WHAT IS ASKED: In the material below, rewrite everything from the line containing "Image resolution: width=581" down to the line containing "pos(284,409)", swapping "search magnifier" for "search icon" and keeping all else the same. Return only those lines, without the pictures.

THE RECORDS:
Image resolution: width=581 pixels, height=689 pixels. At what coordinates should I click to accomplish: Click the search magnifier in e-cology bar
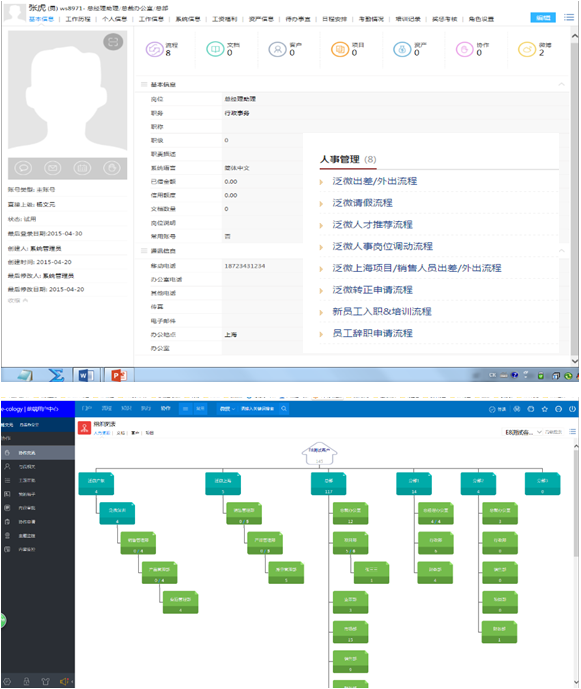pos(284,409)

==

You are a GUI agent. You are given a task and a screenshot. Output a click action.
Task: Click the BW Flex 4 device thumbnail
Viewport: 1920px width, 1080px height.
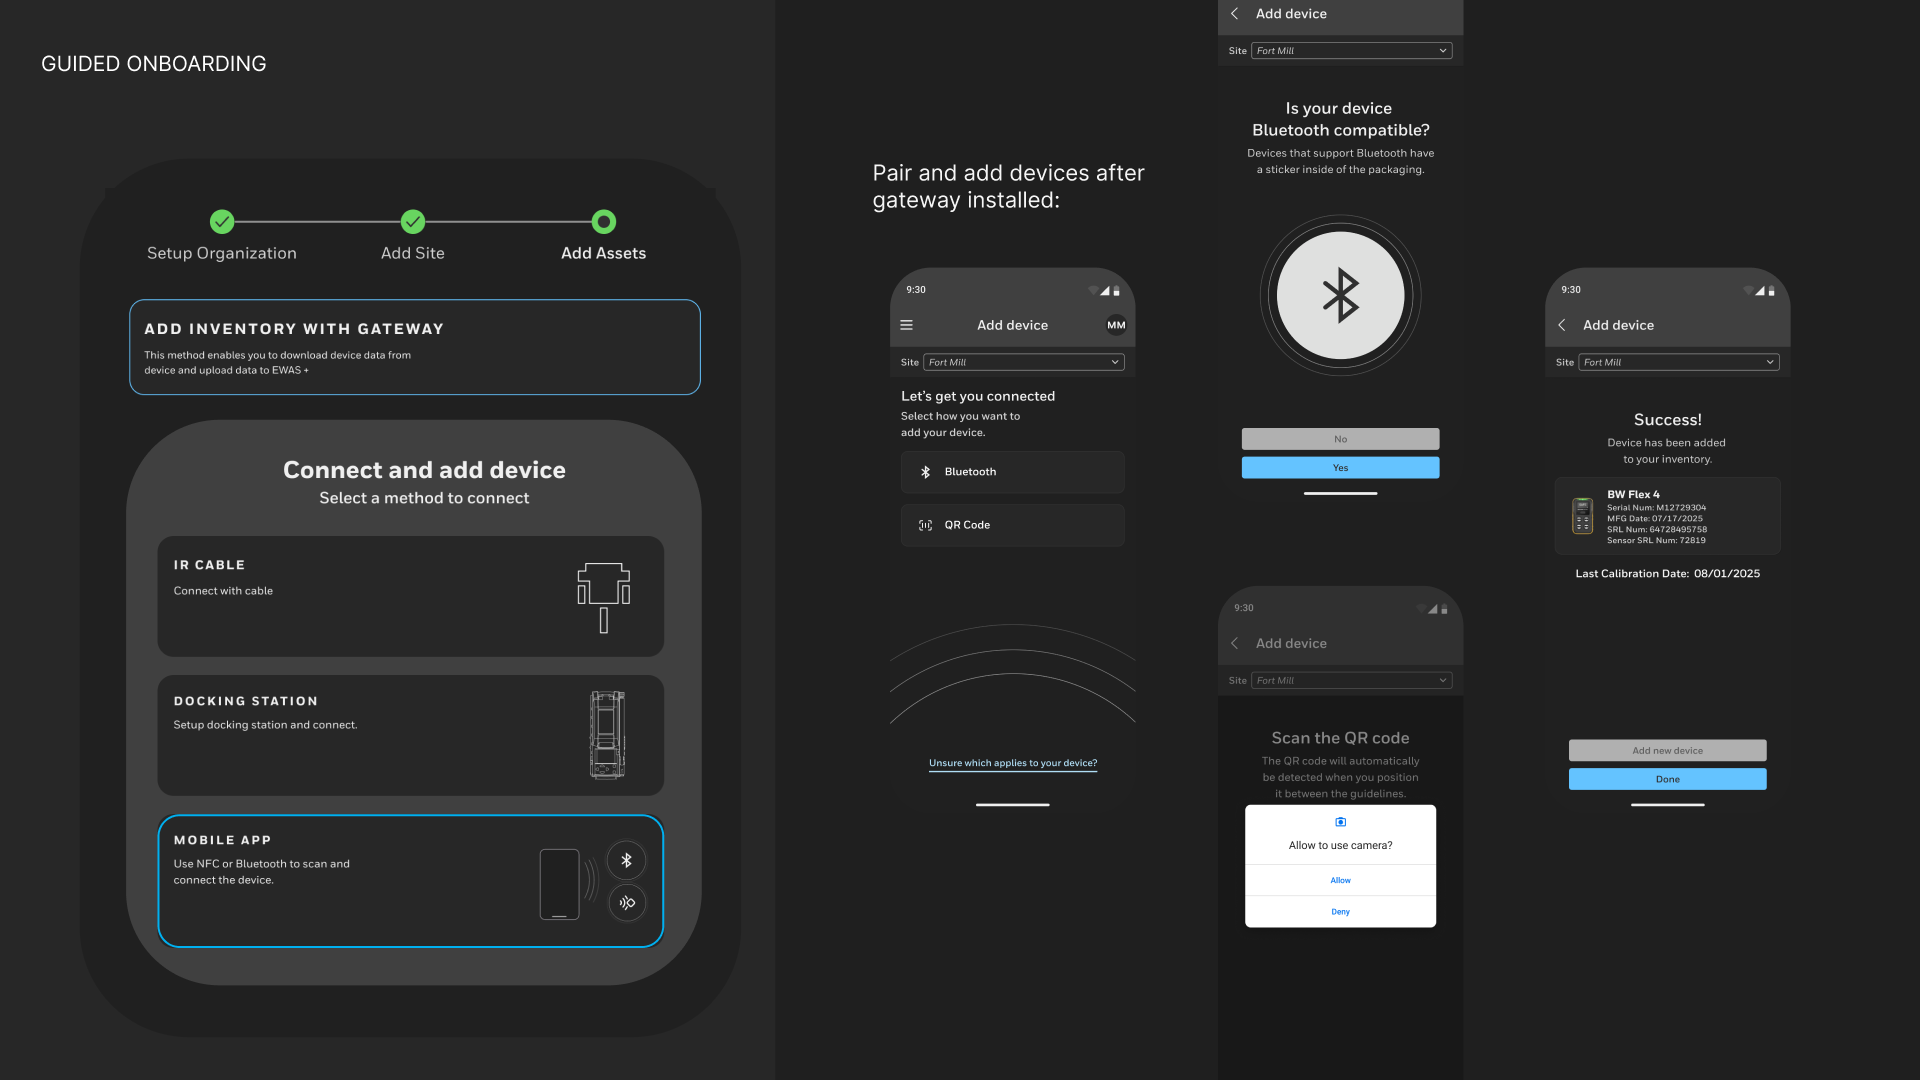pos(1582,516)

---

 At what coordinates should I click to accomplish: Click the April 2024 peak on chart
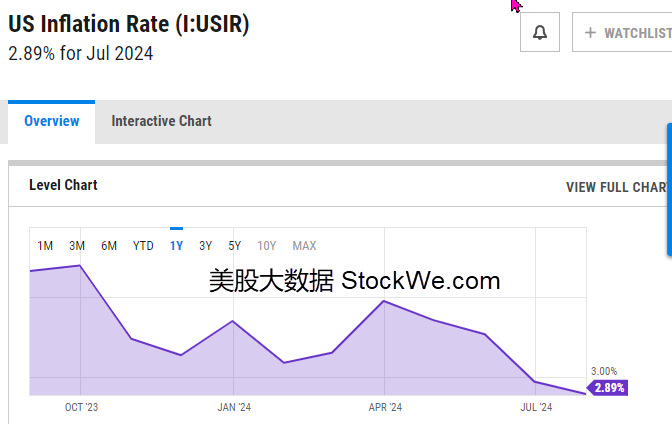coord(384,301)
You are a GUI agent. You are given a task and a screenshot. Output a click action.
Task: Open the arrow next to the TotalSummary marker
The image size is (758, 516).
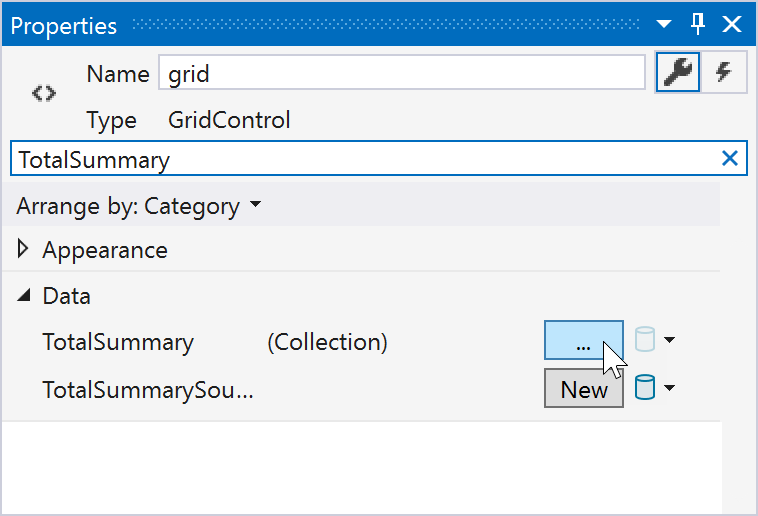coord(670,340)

EXERCISE RESPONSE:
Image resolution: width=581 pixels, height=689 pixels. At what coordinates should I click to accomplish: Click the search icon in e-cology bar
pos(284,409)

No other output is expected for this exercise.